I'm back from a quick trip to Singapore, where Chinatown is all lit up for Chinese New Year, and the upcoming Year of the Dragon.
As I have had to explain to many people, despite having been there probably half a dozen times before, I blame the sweaty weather for meaning that my sightseeing has always progressed slowly, given that you really don't want to be outside and walking around between about 10 am and 6 pm. So visits tend to involve a lot of middle-of-the-day time spent in single airconditioned locations, be they shops, back at the hotel, museums, etc.
I've also been slow to try some popular food and drinks. (I don't think I have ever had chilli crab there - it is pretty expensive, and I think you can get a decent version in Australian chinese restaurants at similar cost.)
Anyway, here's a list of "long delayed, first time" things from this trip:
* kaya toast set for breakfast (twice, and nice - it's the soy sauce on the eggs that makes the difference);
* sugar cane juice with lemon (I always thought it would be too sweet, but it isn't);
* the Night Safari (the personal highlight of which was touching the rhino's nose while it was being hand fed);
* seeing wild monkeys (on the boardwalk at Rifle Range Nature Park - not a particularly well know park for tourists, but worth visiting)
* visiting Yishun in the north, the suburban area which Singaporeans joke about as being the place where weird and dangerous things happen, and of course, it was completely fine. (I was there to visit a particular shop - more about that later.)
* visiting the highly eccentric Haw Par Villa park and its Hell's Museum.
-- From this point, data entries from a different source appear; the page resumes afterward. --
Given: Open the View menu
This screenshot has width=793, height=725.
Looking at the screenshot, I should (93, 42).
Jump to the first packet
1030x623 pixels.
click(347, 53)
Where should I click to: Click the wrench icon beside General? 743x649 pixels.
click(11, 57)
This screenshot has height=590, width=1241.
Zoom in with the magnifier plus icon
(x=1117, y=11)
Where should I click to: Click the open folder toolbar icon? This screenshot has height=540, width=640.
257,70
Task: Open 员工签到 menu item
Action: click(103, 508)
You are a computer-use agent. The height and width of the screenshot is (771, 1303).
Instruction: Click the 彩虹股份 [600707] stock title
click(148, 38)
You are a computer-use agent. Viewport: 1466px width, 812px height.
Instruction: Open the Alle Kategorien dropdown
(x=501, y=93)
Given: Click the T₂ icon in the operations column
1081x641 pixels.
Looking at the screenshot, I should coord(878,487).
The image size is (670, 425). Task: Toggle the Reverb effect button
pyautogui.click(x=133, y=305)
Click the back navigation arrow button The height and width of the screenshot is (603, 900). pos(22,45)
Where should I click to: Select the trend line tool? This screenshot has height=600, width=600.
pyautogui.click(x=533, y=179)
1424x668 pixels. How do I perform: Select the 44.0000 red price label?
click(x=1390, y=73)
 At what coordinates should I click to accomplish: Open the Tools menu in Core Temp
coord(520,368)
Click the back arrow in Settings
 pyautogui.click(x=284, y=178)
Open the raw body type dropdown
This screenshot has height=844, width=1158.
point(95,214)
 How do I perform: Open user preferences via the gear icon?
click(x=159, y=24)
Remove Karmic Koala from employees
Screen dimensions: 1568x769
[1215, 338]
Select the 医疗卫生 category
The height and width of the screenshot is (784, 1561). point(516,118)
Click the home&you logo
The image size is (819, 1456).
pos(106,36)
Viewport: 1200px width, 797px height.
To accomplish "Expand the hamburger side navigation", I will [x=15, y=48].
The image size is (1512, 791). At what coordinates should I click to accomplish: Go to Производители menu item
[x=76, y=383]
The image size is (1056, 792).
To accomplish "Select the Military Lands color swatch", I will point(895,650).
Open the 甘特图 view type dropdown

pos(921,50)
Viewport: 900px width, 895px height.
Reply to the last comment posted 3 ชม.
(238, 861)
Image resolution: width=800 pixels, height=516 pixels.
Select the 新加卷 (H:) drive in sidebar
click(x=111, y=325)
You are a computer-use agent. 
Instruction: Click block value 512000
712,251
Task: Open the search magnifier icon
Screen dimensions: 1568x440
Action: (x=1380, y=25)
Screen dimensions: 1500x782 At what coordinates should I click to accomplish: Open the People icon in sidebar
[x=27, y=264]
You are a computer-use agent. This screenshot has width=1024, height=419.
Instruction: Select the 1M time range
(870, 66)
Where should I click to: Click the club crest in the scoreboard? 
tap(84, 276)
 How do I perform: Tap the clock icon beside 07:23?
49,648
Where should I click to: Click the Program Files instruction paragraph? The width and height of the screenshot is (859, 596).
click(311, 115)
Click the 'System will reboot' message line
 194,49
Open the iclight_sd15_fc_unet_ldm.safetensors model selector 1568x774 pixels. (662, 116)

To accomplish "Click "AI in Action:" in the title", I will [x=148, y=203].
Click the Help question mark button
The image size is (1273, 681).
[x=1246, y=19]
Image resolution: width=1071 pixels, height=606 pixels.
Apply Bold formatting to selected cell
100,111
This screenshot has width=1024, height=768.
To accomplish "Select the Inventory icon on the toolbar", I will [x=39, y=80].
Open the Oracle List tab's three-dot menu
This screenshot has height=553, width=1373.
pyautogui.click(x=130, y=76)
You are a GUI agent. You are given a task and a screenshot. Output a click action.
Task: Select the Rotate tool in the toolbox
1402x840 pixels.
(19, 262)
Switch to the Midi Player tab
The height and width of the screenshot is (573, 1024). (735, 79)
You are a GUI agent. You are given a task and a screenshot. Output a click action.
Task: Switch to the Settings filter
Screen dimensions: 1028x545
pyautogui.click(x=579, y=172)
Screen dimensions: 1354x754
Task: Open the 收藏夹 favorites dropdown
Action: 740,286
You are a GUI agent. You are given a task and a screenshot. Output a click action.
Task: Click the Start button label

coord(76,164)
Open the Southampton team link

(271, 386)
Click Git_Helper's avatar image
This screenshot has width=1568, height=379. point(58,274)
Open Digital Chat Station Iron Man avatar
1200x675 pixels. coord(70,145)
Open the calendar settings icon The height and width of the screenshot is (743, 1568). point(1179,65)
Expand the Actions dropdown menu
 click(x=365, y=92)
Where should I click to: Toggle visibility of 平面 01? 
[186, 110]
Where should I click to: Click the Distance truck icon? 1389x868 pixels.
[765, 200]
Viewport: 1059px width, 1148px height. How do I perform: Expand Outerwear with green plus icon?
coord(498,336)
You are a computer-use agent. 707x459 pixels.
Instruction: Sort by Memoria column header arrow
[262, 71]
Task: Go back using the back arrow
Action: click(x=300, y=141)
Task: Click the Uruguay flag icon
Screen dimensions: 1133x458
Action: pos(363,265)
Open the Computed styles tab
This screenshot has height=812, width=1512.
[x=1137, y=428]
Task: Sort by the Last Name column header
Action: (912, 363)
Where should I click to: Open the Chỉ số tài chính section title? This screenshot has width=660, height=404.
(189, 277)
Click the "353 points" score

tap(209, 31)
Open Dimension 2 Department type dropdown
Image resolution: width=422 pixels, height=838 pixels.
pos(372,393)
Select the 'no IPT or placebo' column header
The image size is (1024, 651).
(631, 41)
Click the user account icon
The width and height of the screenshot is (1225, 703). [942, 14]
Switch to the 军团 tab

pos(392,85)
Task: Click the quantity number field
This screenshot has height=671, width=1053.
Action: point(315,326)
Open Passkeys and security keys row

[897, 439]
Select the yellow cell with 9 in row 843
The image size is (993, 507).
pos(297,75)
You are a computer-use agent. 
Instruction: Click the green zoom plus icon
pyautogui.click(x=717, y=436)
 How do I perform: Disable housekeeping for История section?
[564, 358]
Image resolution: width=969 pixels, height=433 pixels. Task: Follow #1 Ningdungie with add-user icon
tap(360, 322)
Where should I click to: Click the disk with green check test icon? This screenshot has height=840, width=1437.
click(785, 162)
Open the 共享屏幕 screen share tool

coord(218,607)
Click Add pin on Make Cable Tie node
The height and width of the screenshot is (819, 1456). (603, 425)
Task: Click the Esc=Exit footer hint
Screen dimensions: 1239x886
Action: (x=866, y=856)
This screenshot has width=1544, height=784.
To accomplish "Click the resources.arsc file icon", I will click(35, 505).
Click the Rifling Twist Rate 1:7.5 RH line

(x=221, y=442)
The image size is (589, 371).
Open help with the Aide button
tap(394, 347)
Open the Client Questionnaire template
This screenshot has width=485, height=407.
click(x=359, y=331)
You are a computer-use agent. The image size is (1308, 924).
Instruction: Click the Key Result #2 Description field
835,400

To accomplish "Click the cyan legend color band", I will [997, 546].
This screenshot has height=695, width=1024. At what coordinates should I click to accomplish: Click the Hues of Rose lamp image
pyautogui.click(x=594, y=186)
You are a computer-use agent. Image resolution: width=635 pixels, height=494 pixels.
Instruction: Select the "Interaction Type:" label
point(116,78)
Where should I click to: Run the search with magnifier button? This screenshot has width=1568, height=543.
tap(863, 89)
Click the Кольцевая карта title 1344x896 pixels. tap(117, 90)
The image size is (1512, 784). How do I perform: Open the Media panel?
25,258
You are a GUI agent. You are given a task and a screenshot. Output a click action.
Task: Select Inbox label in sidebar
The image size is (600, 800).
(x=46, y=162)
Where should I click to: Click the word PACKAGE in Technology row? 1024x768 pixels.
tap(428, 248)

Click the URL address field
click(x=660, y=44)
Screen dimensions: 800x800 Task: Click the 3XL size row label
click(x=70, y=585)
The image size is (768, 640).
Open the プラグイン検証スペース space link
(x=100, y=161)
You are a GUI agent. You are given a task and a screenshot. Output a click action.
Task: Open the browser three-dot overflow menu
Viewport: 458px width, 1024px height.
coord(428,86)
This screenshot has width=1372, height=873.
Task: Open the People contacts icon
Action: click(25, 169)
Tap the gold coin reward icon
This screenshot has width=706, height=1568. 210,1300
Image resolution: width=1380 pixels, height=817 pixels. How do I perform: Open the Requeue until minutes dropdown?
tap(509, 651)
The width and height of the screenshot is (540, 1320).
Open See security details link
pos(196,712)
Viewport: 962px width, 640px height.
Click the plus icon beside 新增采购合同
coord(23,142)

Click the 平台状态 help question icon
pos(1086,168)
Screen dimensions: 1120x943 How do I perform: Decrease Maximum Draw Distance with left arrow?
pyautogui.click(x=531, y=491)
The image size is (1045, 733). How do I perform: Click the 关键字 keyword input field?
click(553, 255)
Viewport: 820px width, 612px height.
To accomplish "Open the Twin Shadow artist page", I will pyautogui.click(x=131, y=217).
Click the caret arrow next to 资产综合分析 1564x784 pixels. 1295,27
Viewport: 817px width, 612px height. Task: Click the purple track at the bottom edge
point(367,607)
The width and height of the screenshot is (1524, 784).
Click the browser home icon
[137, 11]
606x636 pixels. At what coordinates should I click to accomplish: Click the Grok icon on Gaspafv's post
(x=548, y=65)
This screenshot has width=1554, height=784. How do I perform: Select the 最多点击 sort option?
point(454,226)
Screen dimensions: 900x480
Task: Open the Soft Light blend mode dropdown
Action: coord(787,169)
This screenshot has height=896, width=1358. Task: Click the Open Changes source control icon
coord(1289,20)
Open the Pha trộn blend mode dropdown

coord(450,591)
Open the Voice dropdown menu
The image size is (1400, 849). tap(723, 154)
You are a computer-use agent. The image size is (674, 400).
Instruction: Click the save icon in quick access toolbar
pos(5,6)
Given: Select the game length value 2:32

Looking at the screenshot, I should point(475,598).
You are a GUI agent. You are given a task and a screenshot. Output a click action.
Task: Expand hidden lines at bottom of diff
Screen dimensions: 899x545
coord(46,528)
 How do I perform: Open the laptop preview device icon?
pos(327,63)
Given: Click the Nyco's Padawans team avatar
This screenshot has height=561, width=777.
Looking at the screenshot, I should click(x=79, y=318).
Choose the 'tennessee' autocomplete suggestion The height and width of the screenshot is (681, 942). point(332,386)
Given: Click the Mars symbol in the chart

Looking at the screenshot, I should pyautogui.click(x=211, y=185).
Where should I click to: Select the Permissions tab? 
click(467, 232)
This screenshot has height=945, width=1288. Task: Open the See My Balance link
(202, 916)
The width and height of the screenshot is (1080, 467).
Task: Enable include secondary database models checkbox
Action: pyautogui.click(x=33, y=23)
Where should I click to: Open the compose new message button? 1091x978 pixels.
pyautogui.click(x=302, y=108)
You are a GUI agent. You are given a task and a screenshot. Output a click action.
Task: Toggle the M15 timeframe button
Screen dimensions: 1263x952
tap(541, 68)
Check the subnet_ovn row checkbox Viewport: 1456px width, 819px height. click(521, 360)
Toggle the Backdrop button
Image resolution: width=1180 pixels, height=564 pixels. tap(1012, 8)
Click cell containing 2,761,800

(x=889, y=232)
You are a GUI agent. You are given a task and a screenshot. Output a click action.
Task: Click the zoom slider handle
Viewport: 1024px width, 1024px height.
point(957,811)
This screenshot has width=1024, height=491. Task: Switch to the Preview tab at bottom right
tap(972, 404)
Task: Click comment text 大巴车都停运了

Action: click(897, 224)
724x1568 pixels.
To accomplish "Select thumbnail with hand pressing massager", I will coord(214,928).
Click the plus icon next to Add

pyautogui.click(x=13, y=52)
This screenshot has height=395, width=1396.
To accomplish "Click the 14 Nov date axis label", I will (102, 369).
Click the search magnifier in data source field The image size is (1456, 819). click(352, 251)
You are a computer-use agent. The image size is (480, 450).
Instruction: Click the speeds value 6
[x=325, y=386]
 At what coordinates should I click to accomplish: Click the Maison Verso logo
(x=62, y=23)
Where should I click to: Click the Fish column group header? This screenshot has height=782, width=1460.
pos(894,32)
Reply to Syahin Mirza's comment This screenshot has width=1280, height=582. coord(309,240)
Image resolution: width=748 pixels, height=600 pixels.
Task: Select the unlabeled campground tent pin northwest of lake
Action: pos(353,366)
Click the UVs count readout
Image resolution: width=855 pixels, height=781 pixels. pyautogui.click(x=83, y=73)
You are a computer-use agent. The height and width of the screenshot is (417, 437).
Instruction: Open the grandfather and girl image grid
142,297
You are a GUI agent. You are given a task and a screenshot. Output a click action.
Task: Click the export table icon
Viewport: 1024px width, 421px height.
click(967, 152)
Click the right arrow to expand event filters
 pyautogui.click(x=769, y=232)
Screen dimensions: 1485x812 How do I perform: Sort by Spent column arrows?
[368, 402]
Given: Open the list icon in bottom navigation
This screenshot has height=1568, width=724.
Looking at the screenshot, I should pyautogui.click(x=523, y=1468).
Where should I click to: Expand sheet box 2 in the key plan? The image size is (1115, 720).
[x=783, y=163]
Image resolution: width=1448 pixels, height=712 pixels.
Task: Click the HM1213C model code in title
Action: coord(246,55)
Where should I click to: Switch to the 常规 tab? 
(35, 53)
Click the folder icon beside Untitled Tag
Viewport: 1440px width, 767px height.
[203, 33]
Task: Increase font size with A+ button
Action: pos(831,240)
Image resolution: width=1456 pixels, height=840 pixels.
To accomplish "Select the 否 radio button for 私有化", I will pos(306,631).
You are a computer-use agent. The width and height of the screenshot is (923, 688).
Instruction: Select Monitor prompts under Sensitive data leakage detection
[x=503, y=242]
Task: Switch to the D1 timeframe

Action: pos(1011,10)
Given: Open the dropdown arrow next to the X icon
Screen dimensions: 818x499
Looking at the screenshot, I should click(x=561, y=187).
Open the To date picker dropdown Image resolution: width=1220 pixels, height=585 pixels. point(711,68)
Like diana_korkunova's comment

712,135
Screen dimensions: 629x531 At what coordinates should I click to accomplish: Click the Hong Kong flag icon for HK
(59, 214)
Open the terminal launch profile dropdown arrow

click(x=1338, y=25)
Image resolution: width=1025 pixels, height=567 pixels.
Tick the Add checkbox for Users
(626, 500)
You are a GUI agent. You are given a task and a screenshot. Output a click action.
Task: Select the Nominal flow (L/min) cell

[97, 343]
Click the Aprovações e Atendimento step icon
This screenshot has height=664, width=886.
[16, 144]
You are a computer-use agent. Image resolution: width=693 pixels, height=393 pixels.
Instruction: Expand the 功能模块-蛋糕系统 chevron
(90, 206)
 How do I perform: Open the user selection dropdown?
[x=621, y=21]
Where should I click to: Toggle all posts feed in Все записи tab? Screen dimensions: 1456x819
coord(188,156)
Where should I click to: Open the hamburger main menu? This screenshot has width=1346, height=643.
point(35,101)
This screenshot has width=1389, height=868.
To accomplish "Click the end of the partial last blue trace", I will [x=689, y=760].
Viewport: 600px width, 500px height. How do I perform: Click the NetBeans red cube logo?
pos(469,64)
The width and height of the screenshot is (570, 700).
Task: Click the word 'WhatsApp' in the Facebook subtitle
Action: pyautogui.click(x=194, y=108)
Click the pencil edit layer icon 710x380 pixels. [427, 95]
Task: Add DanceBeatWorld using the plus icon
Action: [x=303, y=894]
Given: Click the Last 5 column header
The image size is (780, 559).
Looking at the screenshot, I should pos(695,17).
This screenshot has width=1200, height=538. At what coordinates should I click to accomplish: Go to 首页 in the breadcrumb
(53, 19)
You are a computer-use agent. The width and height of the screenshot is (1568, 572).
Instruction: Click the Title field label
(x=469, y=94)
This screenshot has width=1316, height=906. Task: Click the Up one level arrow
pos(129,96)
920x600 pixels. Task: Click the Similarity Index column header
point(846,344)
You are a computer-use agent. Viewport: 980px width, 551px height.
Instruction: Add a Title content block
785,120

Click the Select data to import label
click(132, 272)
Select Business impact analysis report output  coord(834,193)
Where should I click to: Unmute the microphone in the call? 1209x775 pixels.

That will definitely get its own post.
Things I did that I (nearly) always do when visiting Singapore:
* shopped at Uniqlo (even with the currency conversion, it still works out cheaper than buying in Australia for most of their products);
* shopped at Chinatown for belts and other bits and pieces;
* ate stingray with chilli;
* got completely bewildered when trying to navigate my way between different terminals at Changi. Look, I think it is just impossible to hold in your head the layout of this massive airport, with its 4 terminals and the Jewel shopping centre and connecting Skytrains, and this time I found that even Google maps seemed to get continually confused about where to direct my walking to catch a bus towards the city. I mean, I both love it and find it completely exhausting. [And by the way, I am convinced that they have deliberately put the office at which to get the $10 refund on the Singapore Tourist Pass in an odd position in the Changi MRT station in the hope that most people won't bother tracking it down as they arrive to depart. Why they can't automat the refund, when everything else about using public transport in Singapore is so easy, I don't know. I suspect it's to discourage it being claimed, though.]
UPDATE: For my future reference, this chain of stores, often in shopping centres - Nam Kee Pau - makes very delicious (and modestly priced) steamed buns.